The sun is important.

I’m not about to start praying to the skies on sunny days. The sun does something that my body can not do on its own. It lets me borrow some light. It helps me shine.

I am searching actively for a “real” job and while I try to find myself one of those I’m also registered with a temping agency that gives odd missions that require next to no experience.

My work today was to monitor a three hour long end-of-year exam for a group of 18 year-olds. Since these exams are serious business, we were two doing the surveillance, and the students were all so worried about their grades that they scribbled frantically for the entire time without uttering a sound. So, I basically got paid to sit and read.

I was still mentally exhausted when I came home. I have done baby-sitting at that school before and my experiences have ranged from only-had-to-roar-once to I-was-so-close-to-tears-I-almost-went-home. However, beggars can’t be choosers, so I take whatever work the agency throws at me.

I had prepared myself for a really rough day and came home exhausted from the stress I had built up in anticipation for the worst.
I was too tired to edit. It would demand too much of my poor brain but I still wanted to work with something creative.

Since I’m one of those people who needs to constantly create, lest we explode, I dabble in many different forms of art. I sing and write, both songs and stories and feel quite confident in doing so. After that it goes downhill with knitting, and drawing, and photography. But I do that other creative stuff anyway because it fills a purpose in my life that only those activities can fill. They are outlets for the ideas and expressions that float around in my head, the incorporations of ideas and feelings that can’t be fitted into words, at least not then and there.

So, the thing I sat down to do, to spare my brain from stringing words together, was visual. I made myself a book cover.

I had done one, just for fun, a few days back that I rejected upon reflection. It had been too obvious. It didn’t suit the book. It didn’t reflect on the story, just the title. It didn’t make you wonder what kind of story it was. It didn’t wake your curiosity or interest. It was a pretty image, I suppose, but not a good cover.

The cover that I made today is quite different. I put so much thought into it and I’ll probably look at it tomorrow morning and laugh. But if I still like it in a few months, perhaps you will be allowed to see it. Perhaps. If you’re nice.

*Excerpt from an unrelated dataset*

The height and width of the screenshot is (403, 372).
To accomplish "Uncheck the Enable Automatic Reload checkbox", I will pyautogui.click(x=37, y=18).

It’s not easy, going out to do “real” work when your body screams after creativity. When you thirst for inspirational people and tasks, and instead you get a horde of teenagers who are doing everything they can to cheat on their exams. One day I will figure out how to work the way I love with the things I love. Until then I’ll work with what the agency gives me and “work” at home with whatever my heart gives me.

Saturday night, I had trouble sleeping. I often have trouble sleeping. If it’s not the upstairs neighbours deciding to rearrange furniture and fighting after midnight it’s my own mind playing tricks on me. I have however discovered a way to keep my mind occupied during most such nights.

I call it replay.

I like thinking about old memories. Good times I’ve had with people I care about. But when you are sleep deprived, and on the verge of something that feels like insanity, real memories can turn sour. So I replay other memories, the memories of my fictional characters. I play the scenes from the book over and over through the memory of the people involved. Don’t call for the people in white uniforms to pick me up. I’m not crazy, just a writer.
So, the night between Saturday and Sunday was harsh. I was so incredibly tired but my body refused to let me fall asleep. I played through scene after scene from all characters available and all of a sudden something happened.

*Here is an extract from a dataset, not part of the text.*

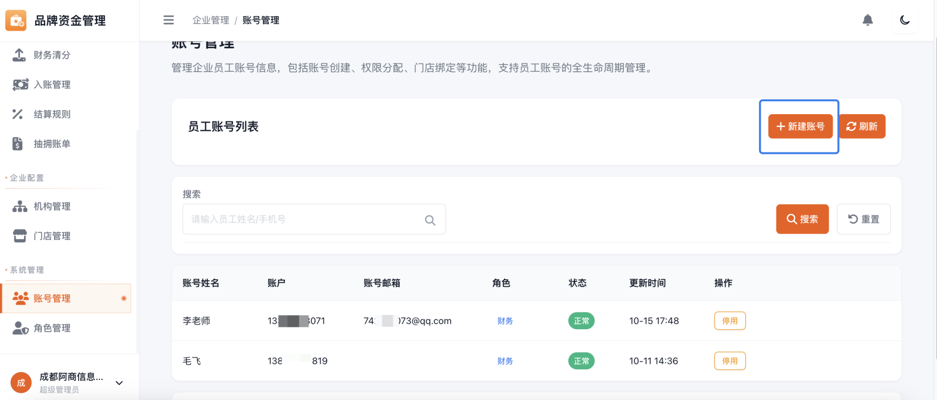Click the magnifier icon inside the search field

(430, 220)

A strange picture came to my mind. A conversation between three of the characters started and it was one I had not written, I had never thought this before. I lay still in the darkness and just watched this product of insomnia and imagination. And suddenly, through their conversation, it all became clear to me. The essence of the story.

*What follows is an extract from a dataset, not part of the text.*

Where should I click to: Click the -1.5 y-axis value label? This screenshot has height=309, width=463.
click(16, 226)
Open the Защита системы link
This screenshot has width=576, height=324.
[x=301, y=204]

I have been writing and working with this story for months and months (and months) but there, only a few days ago, I finally understood why I wrote it, what it really meant to me. Sure, there had always been a meaning, a story, a message but that part was just, in loss of a better word, material. I had never truly seen what it meant to me.
The realisation made me so agitated and excited that I gave up on sleep, got out of bed and tiptoed out to the living room and my computer. I spend all night editing and didn’t stop until a few hours after sunrise.

Making this story better for my future reader feels more urgent than ever. I’m sure this new-kindled affection will fade, in a few more days of intense editing, but the knowledge of the essence will remain and remind me of the magic of stories.

So what have I been up to these past few days?

We have had a public holiday here in France and me and Björn took the opportunity to watch through The Lord of the Rings trilogy, the extended version. There are few books I love as much as LOTR but I still manage to enjoy the screen adaptation. There are not many books-made-into-film that I feel that way about. They always seem to miss those details that made me love the story in the first place.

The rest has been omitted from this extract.